Some of those encounters, the teen says, involve unprotected sex. When asked if teens are aware of the consequences, the teen said, “I think they know about it. You can easily go on Google and research what it can do for you. But I don’t think people know what it looks like or the side effects of it or what can happen to you in the long term.”

2 Works for You uncovered that in major school districts around the Tulsa area, sex education is offered starting in middle school and into high school years. STD education is a part of that. In some cases, AIDs education begins as early as fifth grade.

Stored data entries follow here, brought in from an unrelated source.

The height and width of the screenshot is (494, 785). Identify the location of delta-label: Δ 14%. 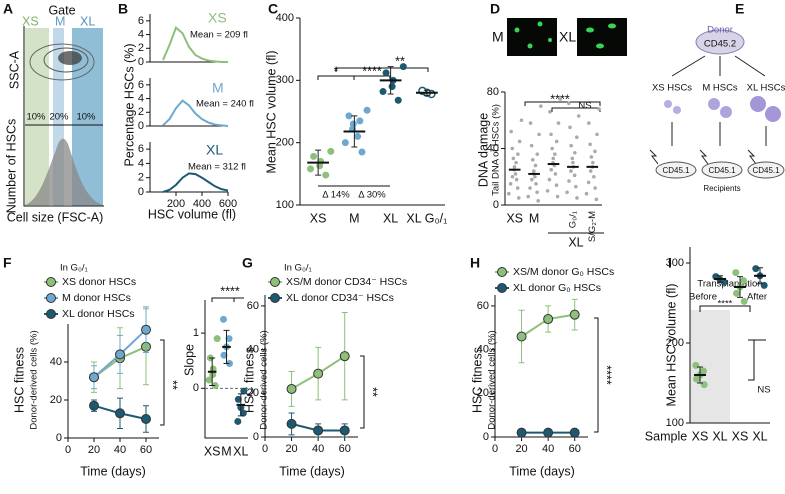
(336, 196).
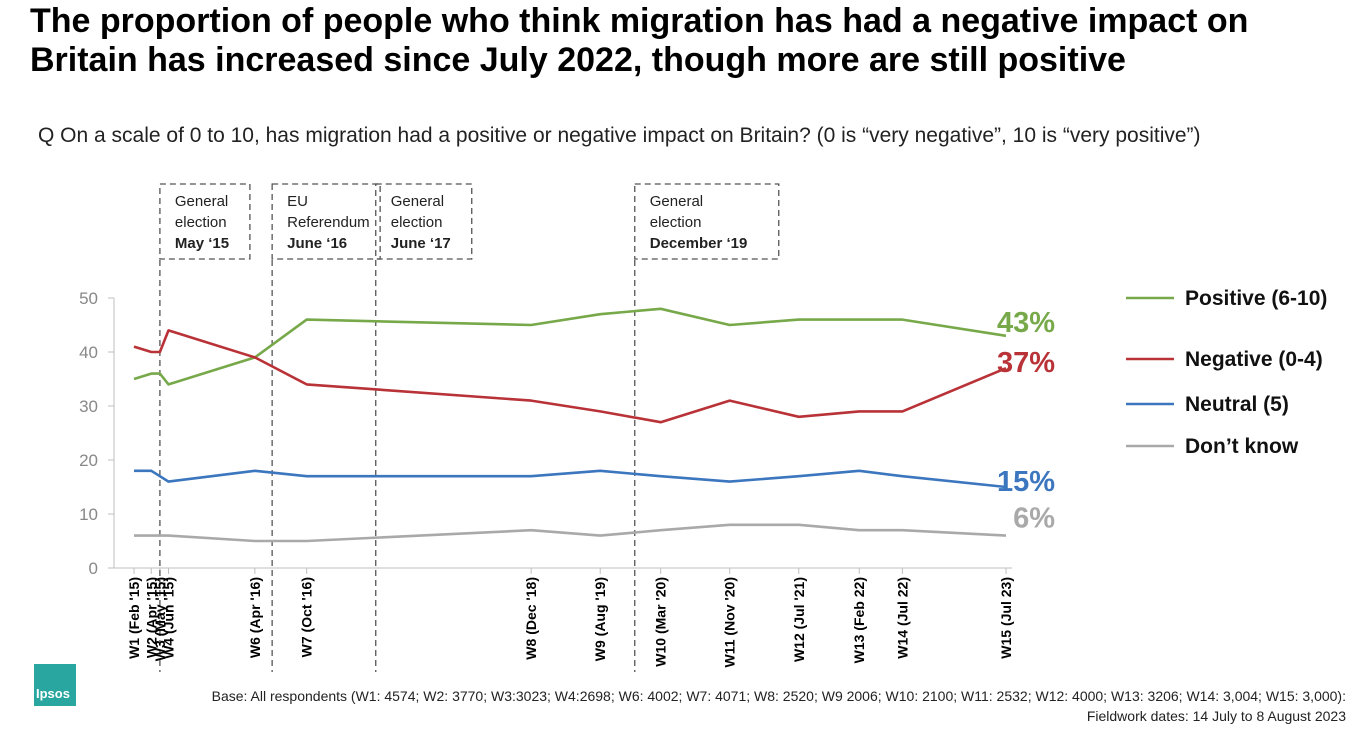 The width and height of the screenshot is (1365, 731). Describe the element at coordinates (1034, 519) in the screenshot. I see `end-value-label: 6%` at that location.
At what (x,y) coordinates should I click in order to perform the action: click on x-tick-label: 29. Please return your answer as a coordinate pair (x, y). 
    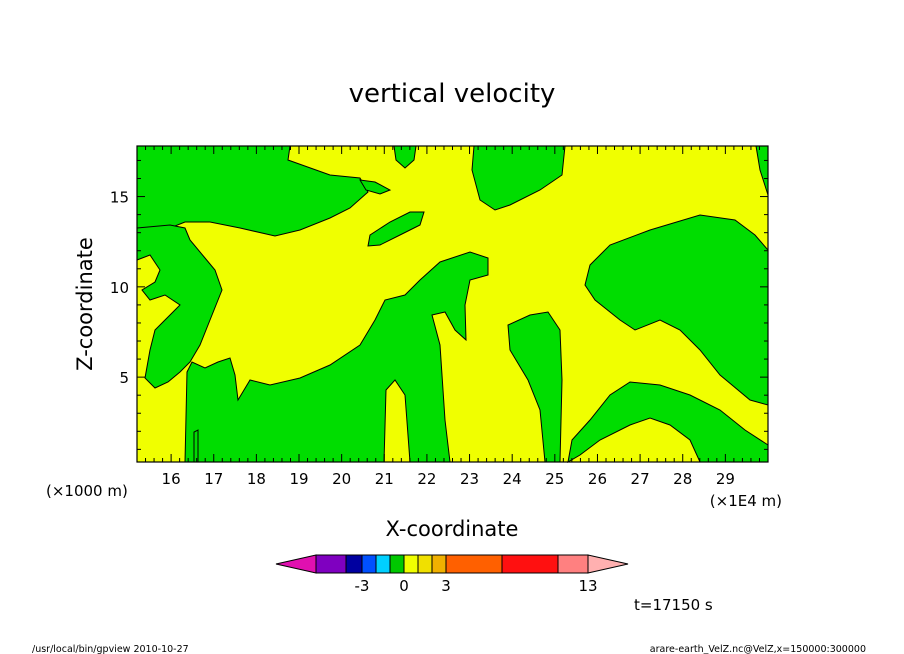
    Looking at the image, I should click on (726, 479).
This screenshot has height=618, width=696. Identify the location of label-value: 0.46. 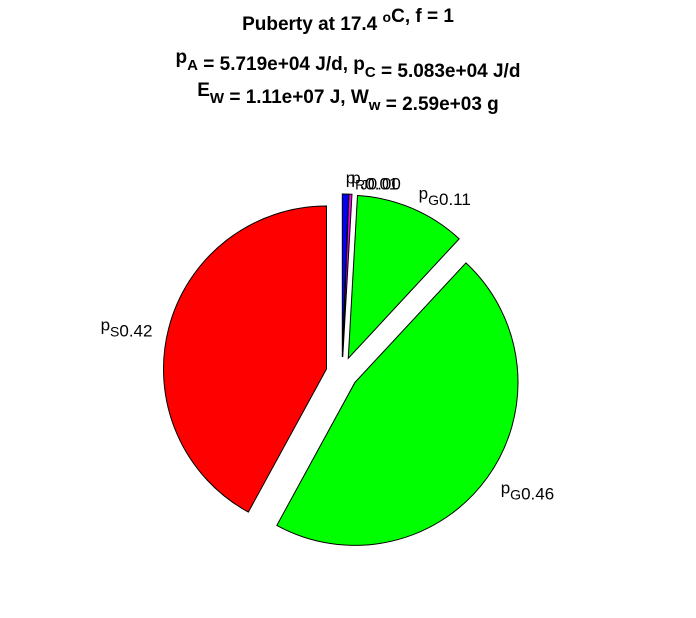
(538, 494).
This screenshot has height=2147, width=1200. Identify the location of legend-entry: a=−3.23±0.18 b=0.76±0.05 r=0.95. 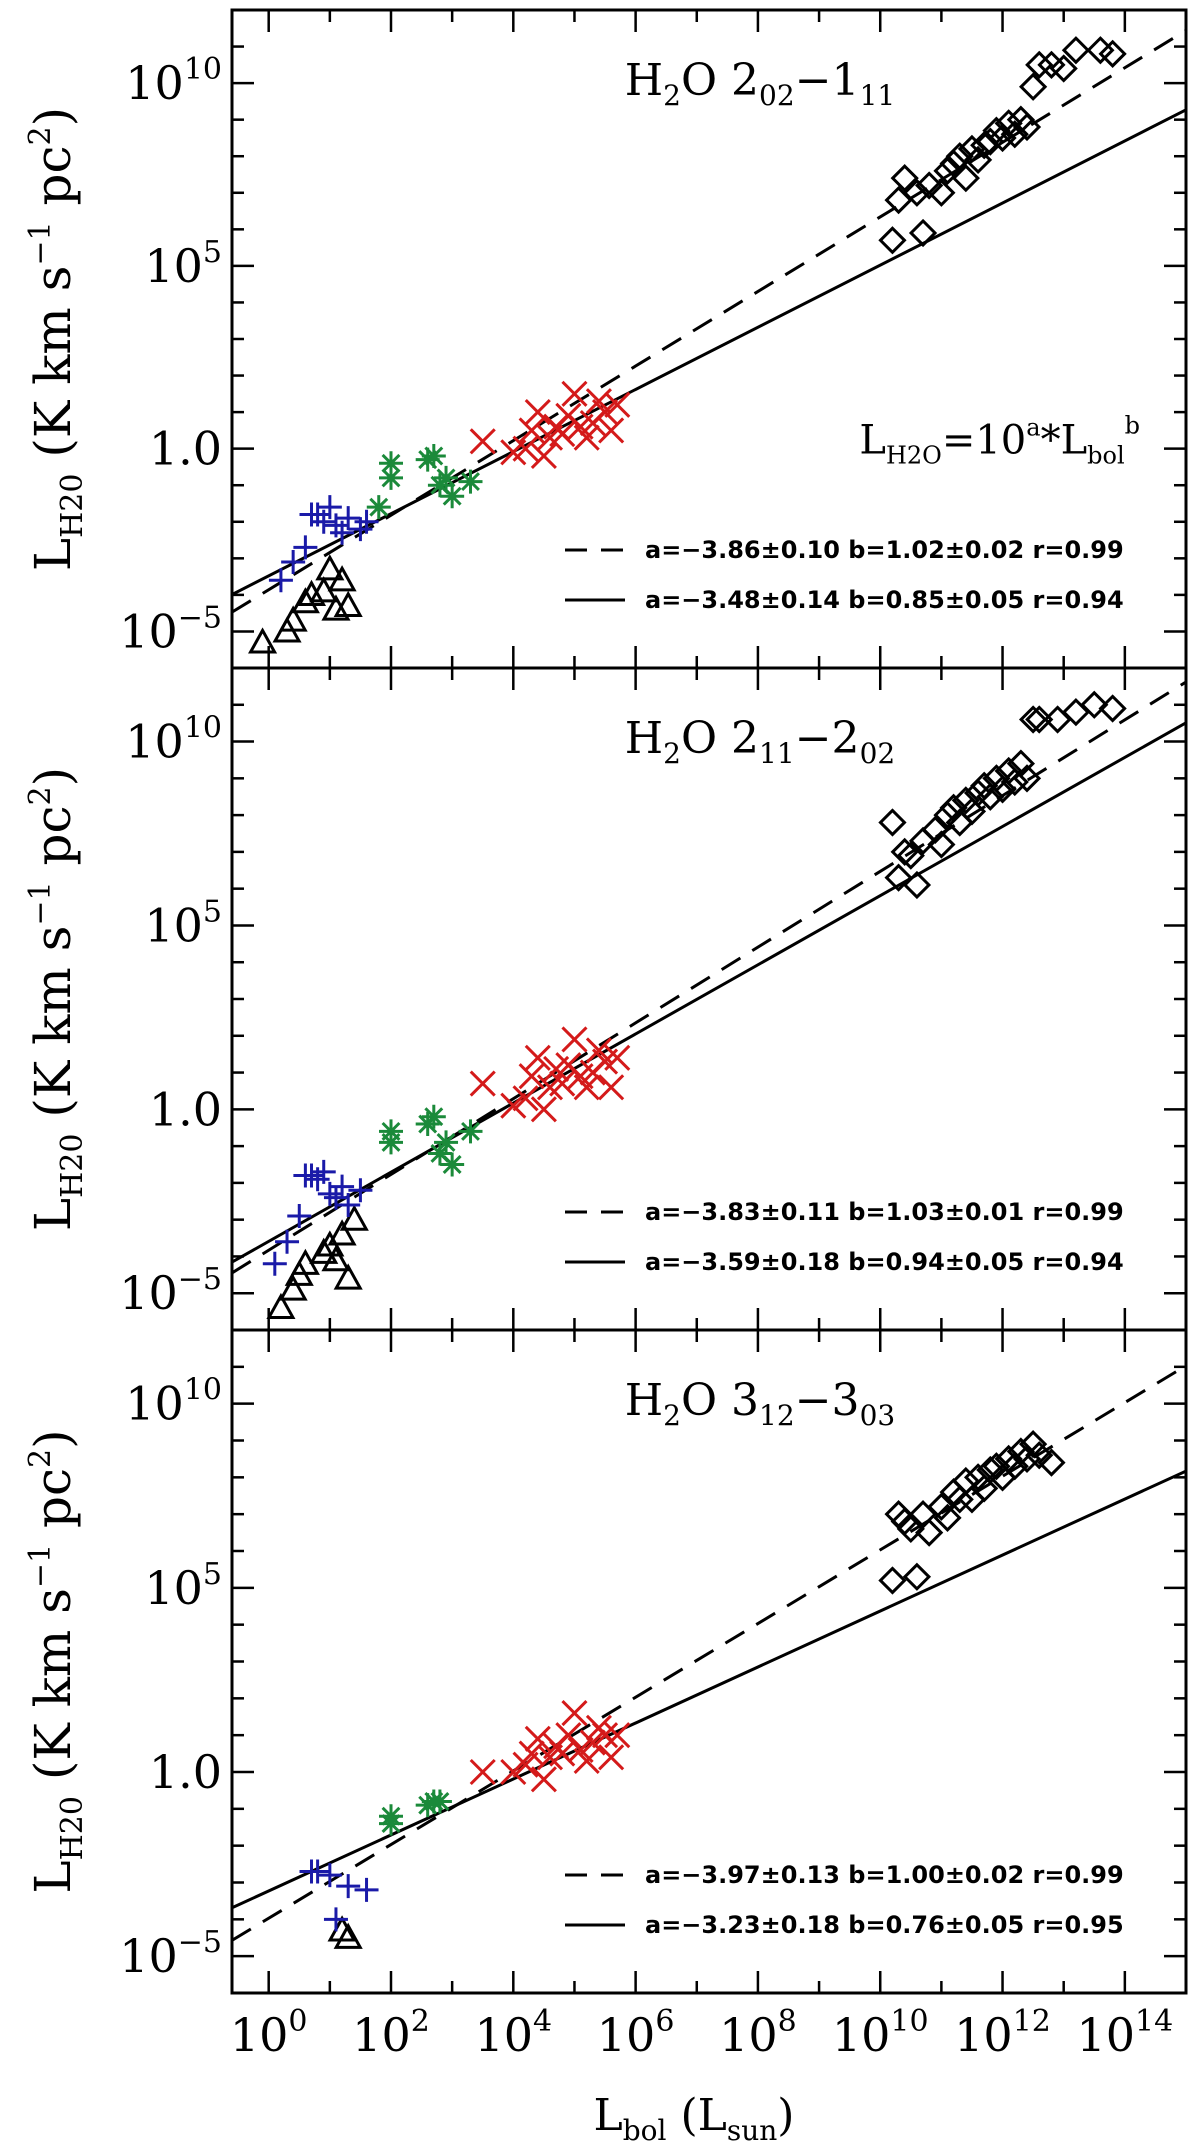
(884, 1925).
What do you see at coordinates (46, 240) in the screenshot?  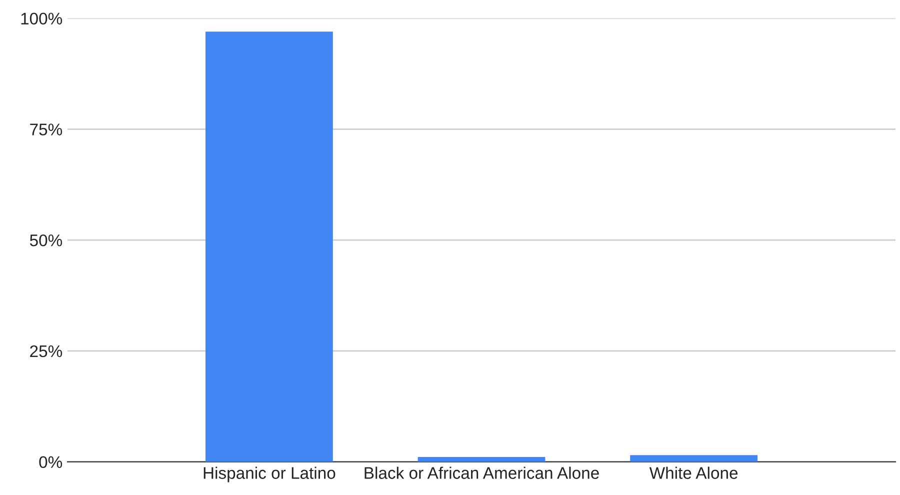 I see `y-tick-label: 50%` at bounding box center [46, 240].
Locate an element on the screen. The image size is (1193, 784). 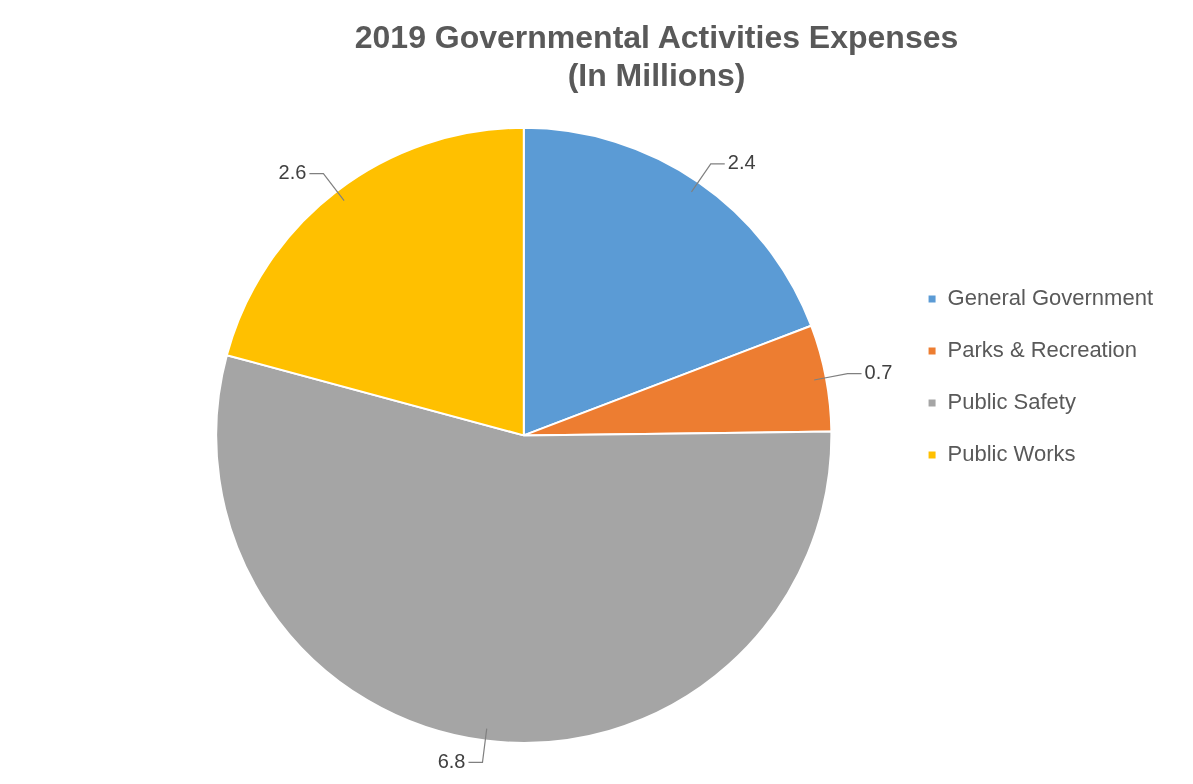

But some think it’s not enough to drive the point home. The teen we spoke to said, “Everyone knows that sex ed is sex ed. You know what you’re going to hear. But there needs to be another type of education. But there needs to be another type of education. I mean, we kind of when over it a little bit in psychology, but a lot of kids don’t take that course because it’s very hard.”

Ads geared toward teens pop up on their social media pages, attempting to remove the stigma attached to STDs and encourage teens to get tested. Price said, “Whenever they do those campaigns, it’s important to let a teen know that they can have confidential testing because I think that’s one of the barriers for teenagers. A lot of times, they are afraid that mom and dad is going to find out or the EOB from the insurance is going to go back to them or something.”

Price said it is all about removing the scarlet letter of having an STD and moving forward with maintaining and improving one’s health, adding, “It’s really important that anybody that’s sexually active have the tests done and find out for sure if they are positive or not so that they can get treatment to stop spreading it to other people.”